A first look at my Bodiam data

Last week, I had a look at the developing script for the new Bodiam Castle interpretive experience (for want of a better word). It’s all looking very exciting. But what I should have been doing is what I’m doing now, running the responses from the on-site survey I did last year through R, to see what it tells me about the experience with out the new … thing, but also what it tells me about the questions I’m trying out.

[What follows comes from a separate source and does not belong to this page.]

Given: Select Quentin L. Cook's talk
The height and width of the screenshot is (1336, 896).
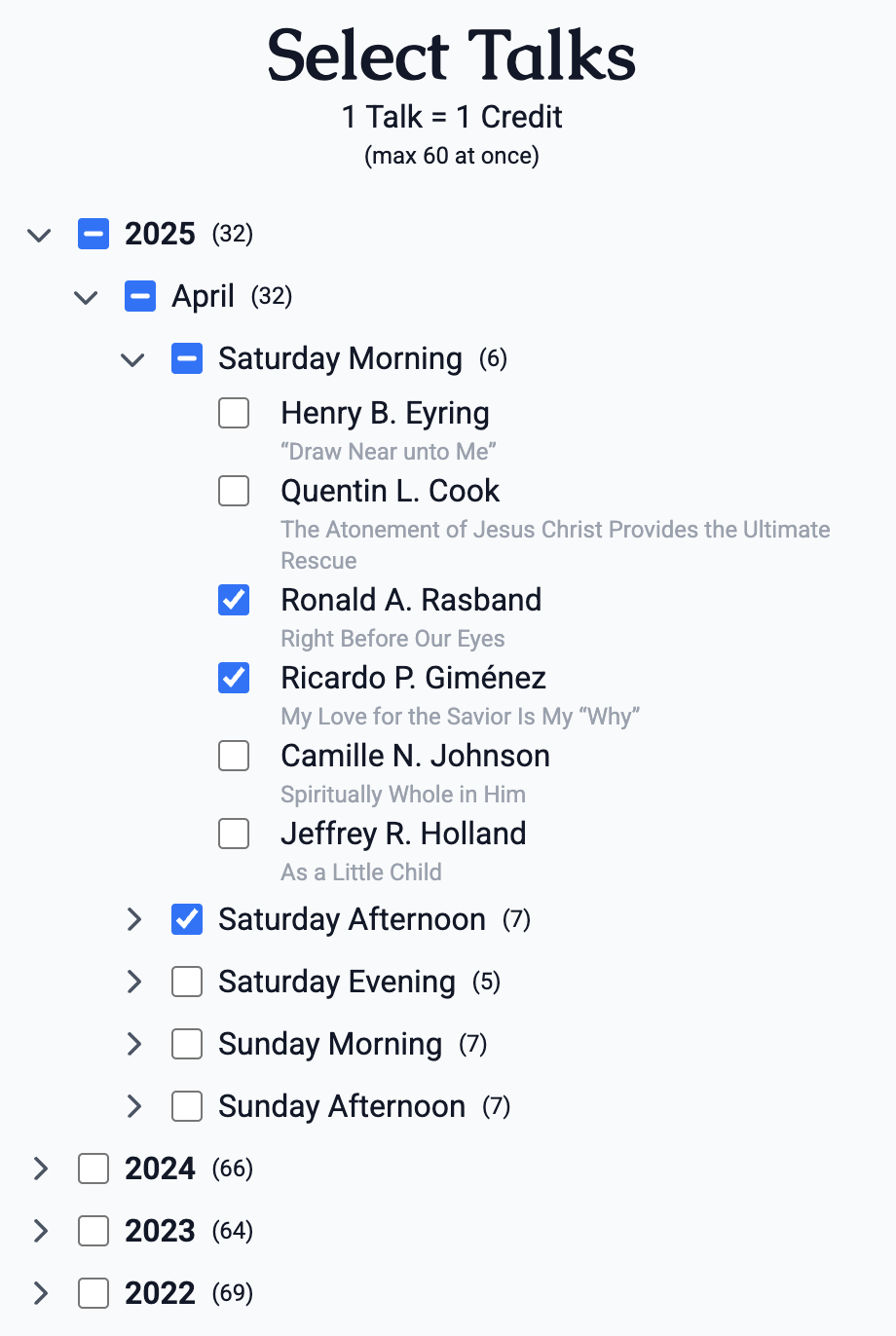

A bit of a recap first. One thing we’ve learned from the regular visitor survey the the National Trust runs at most of its sites,  is that there is a correlation between “emotional impact” and now much visitors enjoy their visit. But what is emotional impact? And what drives it? In the Trust, we can see that some places consistently have more emotional impact than others. But those places that do well are so very different from each other, that its very hard to learn anything about emotional impact that is useful to those who score less well.

I was recently involved in a discussion with colleagues about whether we should even keep the emotional impact question in the survey, as I (and some others) think that now we know there’s a correlation, there doesn’t seem to be anything more we can learn by continuing to ask the question. Other disagree, saying the question’s presence in the survey reminds properties to think about how to increase their “emotional impact.”

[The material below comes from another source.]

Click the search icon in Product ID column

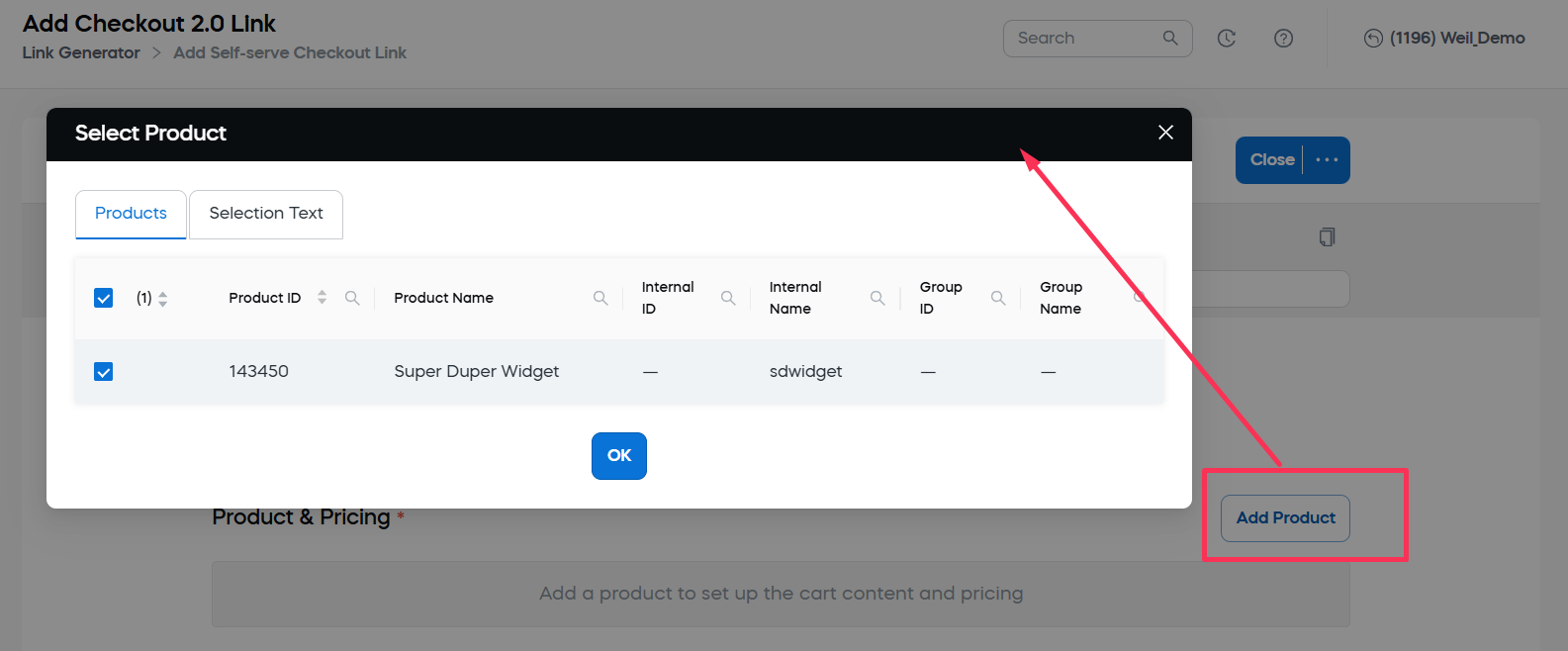[x=352, y=298]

So my little survey at Bodiam also includes the question, but I’m asking some other questions too to see if they might be more useful in measuring and helping us understand what drives the emotional impact.

First of all though, I as R to describe the data. I got 33 responses, though its appears that one or two people didn’t answer some of the questions. There are two questions that appear on the National Trust survey. The first (“Overall, how enjoyable was your visit to Bodiam Castle today?”)  gives categorical responses and according to R only three categories were ever selected. Checking out the data, I can see that the three responses selected are mostly “very enjoyable” with a  very few “enjoyable” and a couple “acceptable.” Which is nice for Bodiam, because nobody selected “disappointing” or “not enjoyable”, even though the second day was cold and rainy (there’s very little protection from the weather at Bodiam).

The second National Trust question was the one we were beating last week: “The visit had a real emotional impact on me.” Visitors are asked to indicate the strength of their agreement (or of course, disagreement) with the statement on a seven point Likert scale. Checking out the data in R, I can see everybody responded to this question, and the range of responses goes all the way from zero to six, with a median of 3 and mean of 3.33. There’s a relatively small negative skew to responses (-0.11), and kurtosis (peakyness) is -0.41. All of which suggests a seductively “normal” curve. Lets look at a histogram:

Hist(ghb$emotion)

Looks familiar huh? I won’t correlate emotional impact with the “Enjoyable” question, you’ll have to take my word for it. Instead I’m keen to see what the answers to some of my other questions look like. I asked a few questions about learning, all different ways of asking the the same thing, to see how visitors’ responses compare (I’ll be looking for some strong correlation between these):

  • I didn’t learn very much new today
  • I learned about what Bodiam Castle was like in the past
  • What I learned on the visit challenged what I thought I knew about medieval life, and
  • If this were a test on the history of Bodiam, what do you think you you might score, out of 100?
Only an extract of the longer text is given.